Dari 15 responden kelompok intervensi bahwa nilai rata-rata pretest dari responden
sebelum dilakukan intervensi terapi relaksasi dan analgetik adalah 8,53, dan nilai rata-
rata posttest setelah intervensi adalah 1,00. Artinya terdapat penurunan dengan selisih
7,53. Analisis bivariat dilakukan untuk menguji hipotesis penelitian yaitu pengaruh
tehnik relaksasi terhadap tingkat penurunan skala nyeri akut pada pasien dengan
Abdominal Pain. Uji statistik yang digunakan yaitu: uji t independen, digunakan
untuk mencari perbedaan skor kuesioner antara posttest pada kedua kelompok yang
tidak berpasangan.
Berdasarkan hasil uji analisis Parametric Independent t-test pada tabel 3 diatas
dengan jumlah responden n=30, diperoleh nilai sig (2-tailed) = (0,000) < α (0,05)

» **Deskripsi Tugas**:
Lanjutkan teks di atas tentang pengaruh teknik relaksasi terhadap skala nyeri pasien Abdominal Pain, tepat dari bagian terakhirnya.

» **Data Hasil Ekstraksi**:
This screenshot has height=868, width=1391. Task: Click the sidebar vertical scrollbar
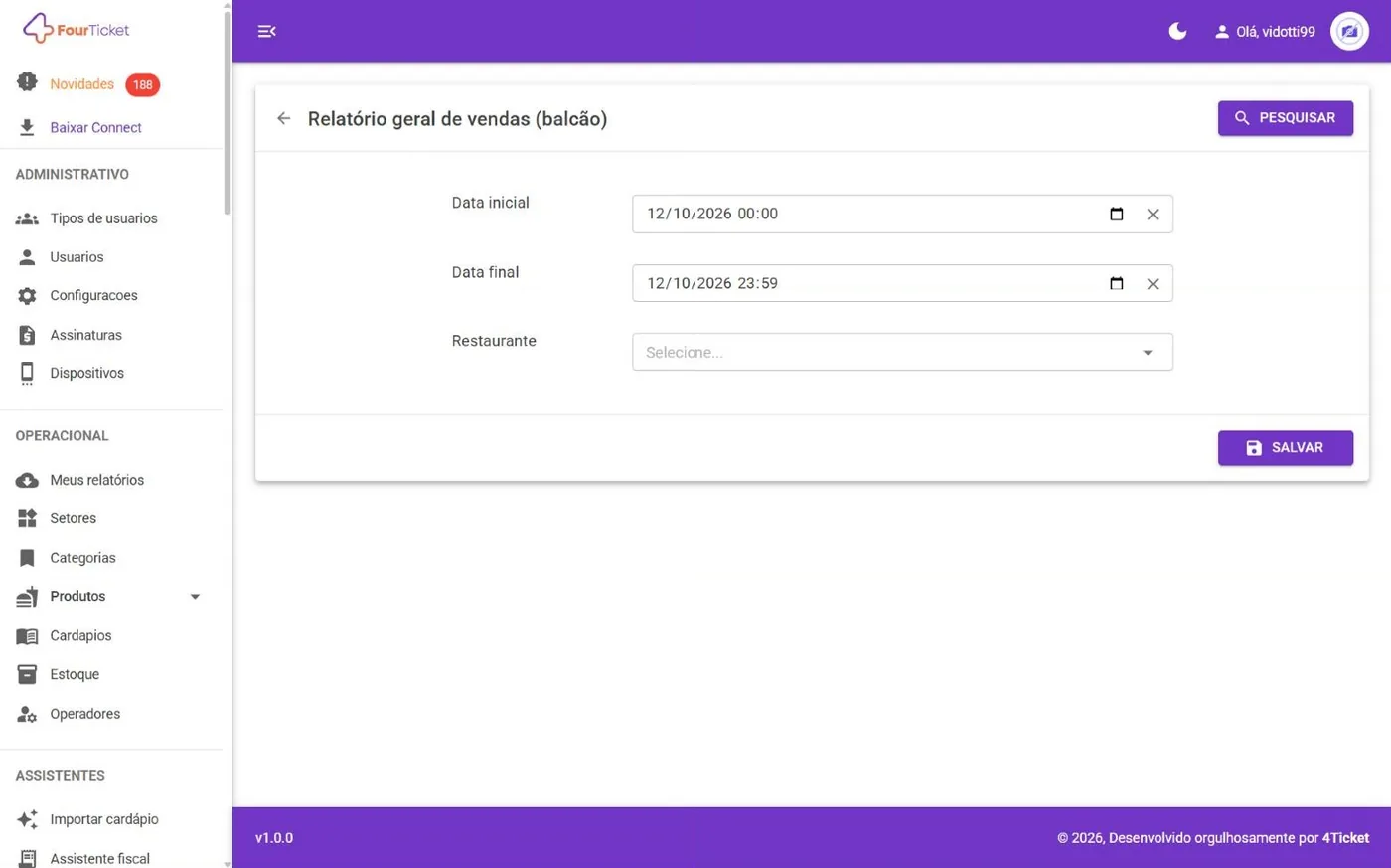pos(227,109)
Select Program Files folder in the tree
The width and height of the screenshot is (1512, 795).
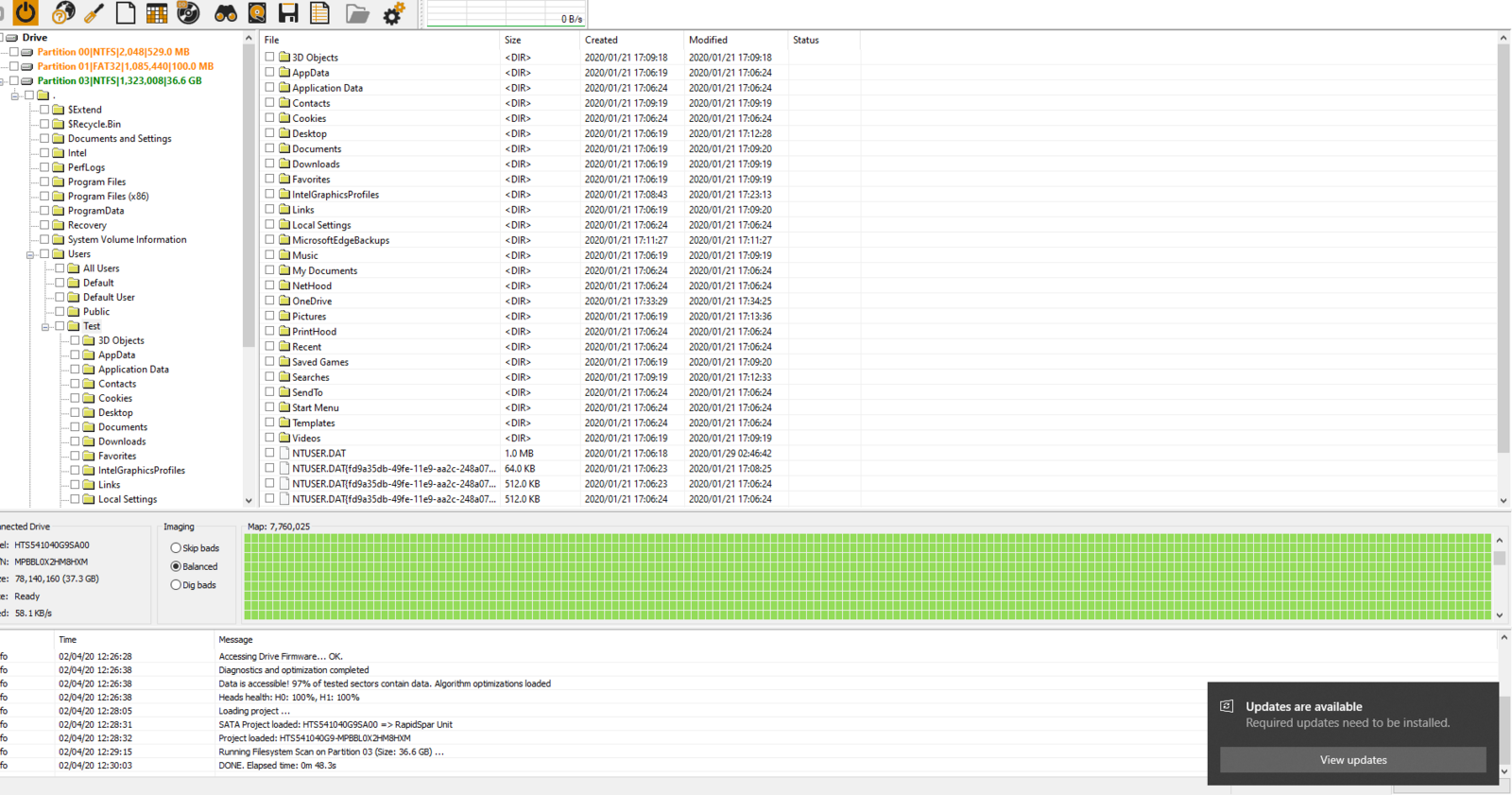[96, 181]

» **Kotak Jawaban**:
dengan perhitungan nilai “t” adalah sebesar -5,284. Hal ini berarti Ho ditolak karena
nilai p-value lebih kecil dari α (alpha) dan dapat disimpulkan secara statistik bahwa
terdapat perbedaan pengaruh antara skala nyeri sesudah diberikan terapi relaksasi dan
analgetik dibandingkan terapi analgetik saja.
D. Pembahasan
Analisi beda pengaruh kombinasi terapi relaksasi dengan analgetik pada
kelompok Intervensi dan terapi analgetik pada kelompok kontrol terhadap tingkat
penurunan nyeri akut pada pasien dengan abdominal pain
Berdasarkan hasil penelitian diketahui bahwa terdapat perbedaan pengaruh
terhadap skala nyeri pada pasien dengan abdominal pain antara sesudah diberikan
terapi relaksasi dan analgetik dibandingkan sesudah diberikan terapi analgetik saja.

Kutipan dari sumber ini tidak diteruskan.